This week, Futures is very pleased to welcome Robert Reed to the section, with his story Musings on time travel. Bob has authored a large number of short stories and a good number of novels (as well as winning a Hugo). You catch up with his activities on his website. Here, he kindly offers an insight into the creative process behind his latest tale — as ever, it pays to read the story first.
Writing Musings on time travel
Forty years of writing, thirty-plus as a professional, and I’ve learned a few tricks. For instance, sometimes my words are rather lovely and possibly a little bit wise, and oh my, I feel justifiably proud to have dreamed them up. But the trouble is that in this particular story, on this particular day, those words don’t belong. They don’t play well with the theme, or they hurt the pace, or they just need some other home. And after forty years in the business, I’ll unceremoniously yank them out of the manuscript, creating a leaner, better product. I hope.
I’ve gotten rather good at pruning and salvaging. I don’t have any use for the standard writing software. I work on the cloud, usually with Google Docs, and I keep a special file called ‘Etceteras’. This is where I bank what might be useful later. And as it happens, one of those discarded bits was a paragraph offering an odd interpretation about life. And more importantly, why does animated water insist on picturing itself as existing inside something called ‘time’?
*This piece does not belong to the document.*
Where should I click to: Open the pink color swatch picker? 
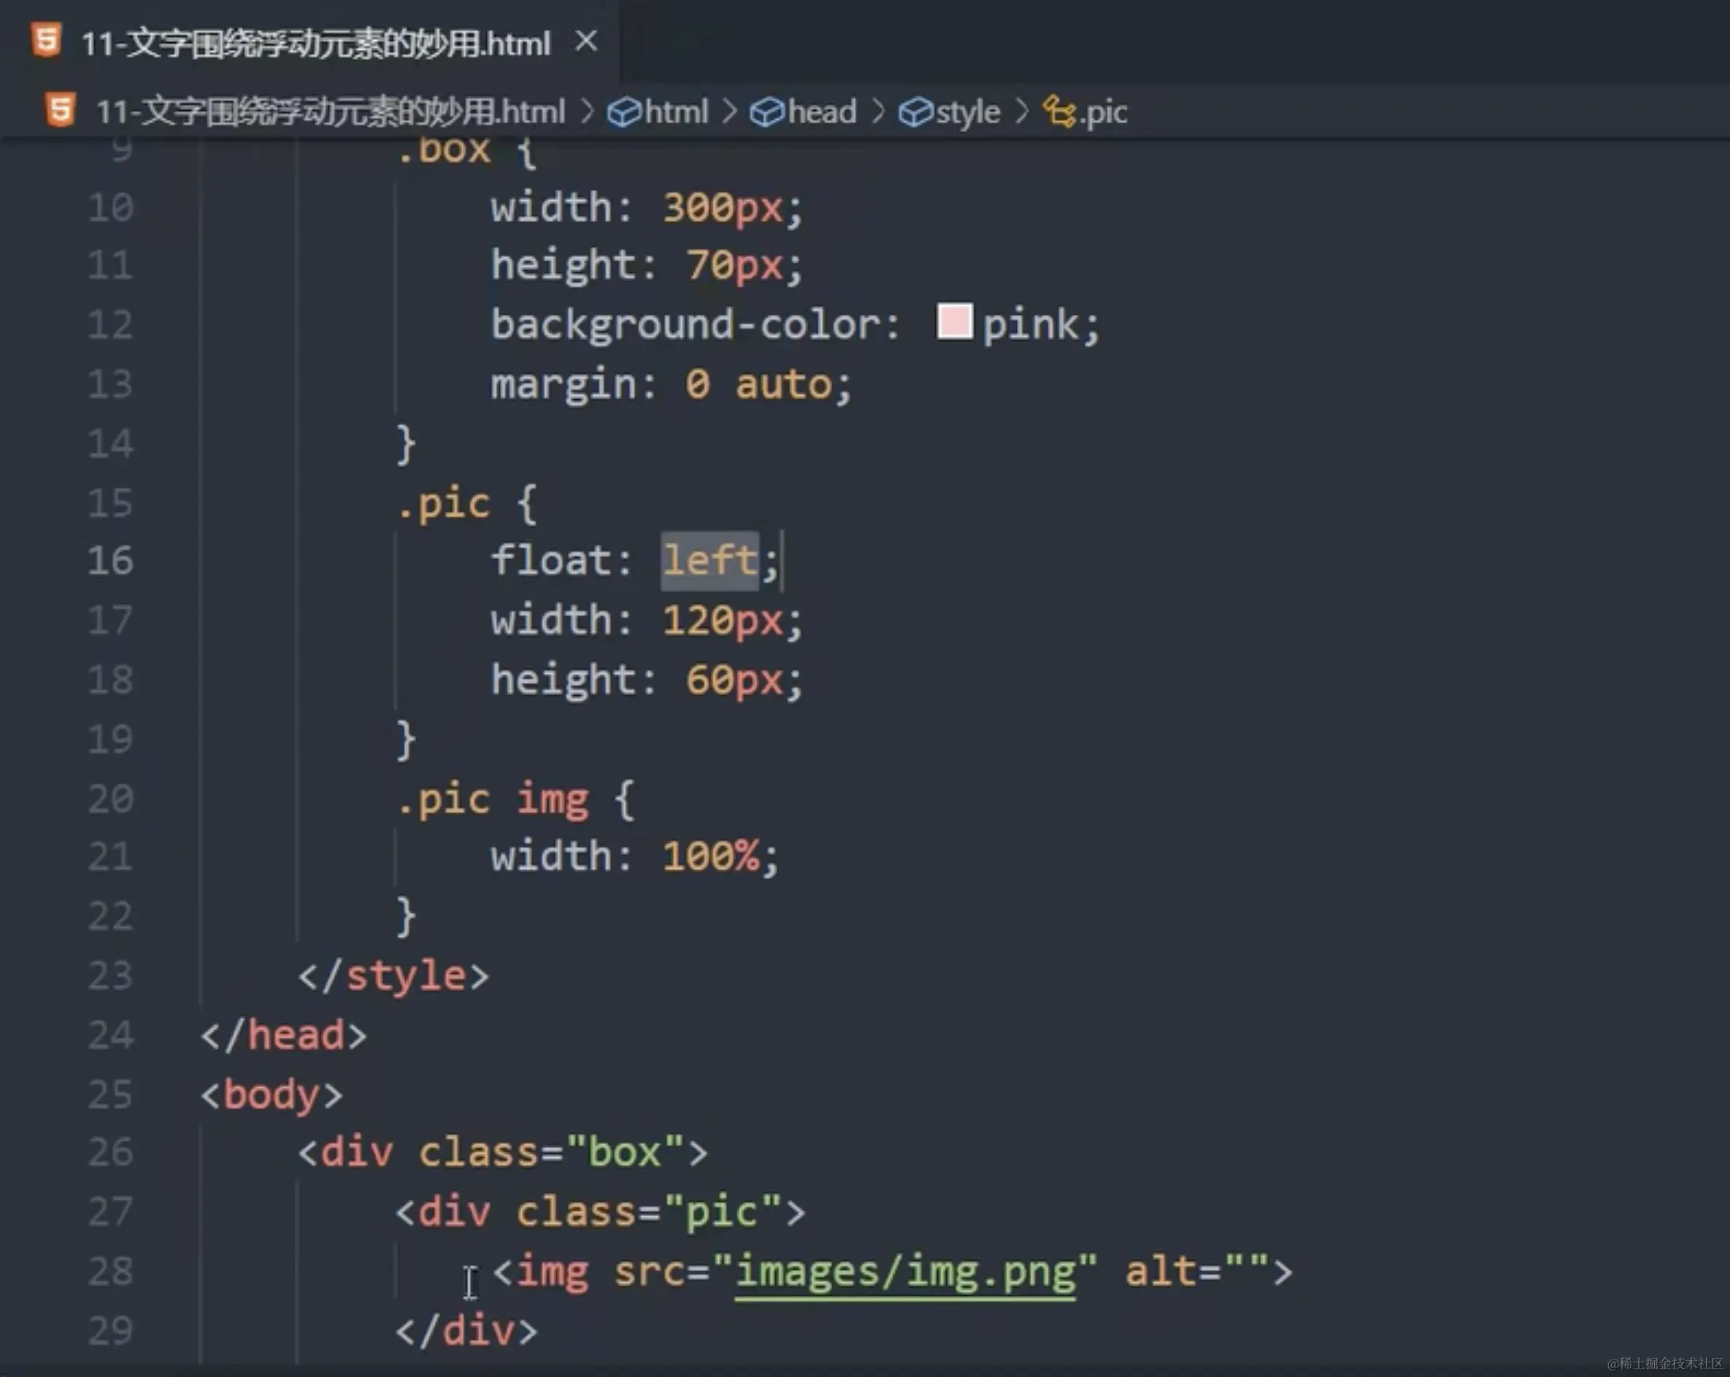pos(954,322)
As it happens, that paragraph didn’t have to wait long. I began a new story, a tale where two time travellers chat amiably. Each character has his own point-of-view, and one of my people needed to voice some interesting thoughts.
I love finding a good job for a set-aside phrase.
And I enjoy pruning overgrown stories. Time is short, for me and for everyone, and if I save two thousand people two minutes each …
Well, that sounds like the beginnings of an interesting story. Don’t you think so?